Colorado veterans pursue a new cemetery

by Elizabeth Gibson
March 20, 2008


WASHINGTON -- As the United States' 125 national cemeteries fill up with veterans from past wars, getting new cemeteries is becoming a competitive process.

Coloradoans have pushed for a site in the veteran-rich southern part of the state for a decade, but National Cemetery Administration officials say Colorado isn’t even on the priority list.

Although the state will need a new cemetery in the next 12 years, it isn’t likely to be where southern Colorado veterans want it, according to the Veterans Affairs undersecretary for memorial affairs.

Colorado already has two national cemeteries. However, one is small and rural, and the larger one, in Denver, is separated from southern Colorado by traffic and an often icy hill that peaks more than 8,000 feet above sea level.

“It’s kind of a natural barrier that marks the distinction between southern and northern Colorado,” said retired two-star Gen. Bentley Rayburn, part of a citizens group pushing for a new cemetery. “Not every 75 miles is created equal.”

Veterans Affairs criteria says there cannot be two national cemeteries within 75 miles of each other, and downtown Colorado Springs is 67.5 miles from Fort Logan National Cemetery in Denver, according to Yahoo! Maps.

Colorado Springs, one of the 50 largest cities in the U.S., is home to about 400,000 people, and the region has five military bases, including the Air Force Academy and the Army’s expanding Fort Carson. About one in five Colorado Springs residents are veterans, according to the VA.

Veterans in the area formed the Pikes Peak Veterans Cemetery Committee in the 1990s, but it fizzled out around 2001 without progress. After looking into the possibility of a state cemetery and deciding there wasn’t enough money for it, Rayburn said, the group pursued a national cemetery again.

Rep. John Salazar, D-Colo., introduced a bill to go over the VA’s head and establish a cemetery near Colorado Springs. The legislation made it through the House in May 2007 but is stuck in the Senate.

 “We continue to converse and correspond with the VA, but we continue to get kind of canned responses,” Rayburn said. “We weren’t getting anywhere with working through the bureaucracy.”
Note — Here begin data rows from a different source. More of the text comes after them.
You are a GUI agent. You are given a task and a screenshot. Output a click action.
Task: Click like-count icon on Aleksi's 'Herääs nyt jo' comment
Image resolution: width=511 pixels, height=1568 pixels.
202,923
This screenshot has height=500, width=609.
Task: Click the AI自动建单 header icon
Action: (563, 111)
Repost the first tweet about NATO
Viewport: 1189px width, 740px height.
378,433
The bureaucracy, however, has perfectly good reasons to hold off, said William Tuerk, the VA undersecretary for memorial affairs.

“I’d love to have a cemetery within five miles of every veteran, but we just can’t do that,” Tuerk said.

It’s a busy time for the National Cemetery Administration.

The U.S. is just past the peak in World War II veterans’deaths, at the height of Korean War deaths and on the upslope of Vietnam War deaths, Tuerk said. The VA estimates about 600,000 veterans will die each year through 2018, and the cemetery agency’s budget has steadily risen from $95 million in 2000 to $156 million in 2007.

“The National Cemetery Administration is in the midst of its largest expansion since the Civil War,” administration spokesman Michael Nacincik said.

There are 12 cemeteries that the VA expects to fill up before Denver’s 214-acre Fort Logan reaches capacity around 2020, but, of those, Fort Logan serves the largest veteran population.

The problem is that there are areas such as Omaha, Neb., and Buffalo, N.Y., that don’t have any national cemeteries near them. About one in five veterans did not live within 75 miles of a national cemetery in 2007, according to the VA.

Tuerk expects this spring to receive the first draft of an independent study that will analyze how many new national cemeteries will be needed in the immediate future.

Until then, the cemetery administration’s 2009 budget requests money and special permission to start shopping for land to expand cemetery space in Colorado, Oregon and Puerto Rico. Tuerk said it makes sense to put the Colorado cemetery between Denver and Colorado Springs as a compromise, but that still leaves Colorado Springs on the other side of that hill, sitting just to its north.

Rep. Doug Lamborn, R-Colo., said that’s not what his constituents want.

The veterans and widows in southern Colorado desire their own cemetery, not a slightly closer replacement for northern Colorado’s existing site, he said. They feel their situation as a major city full of veterans requires special consideration, he said.

“I would hope that long before Fort Logan fills to capacity, we would have a southern Colorado site,” Lamborn said.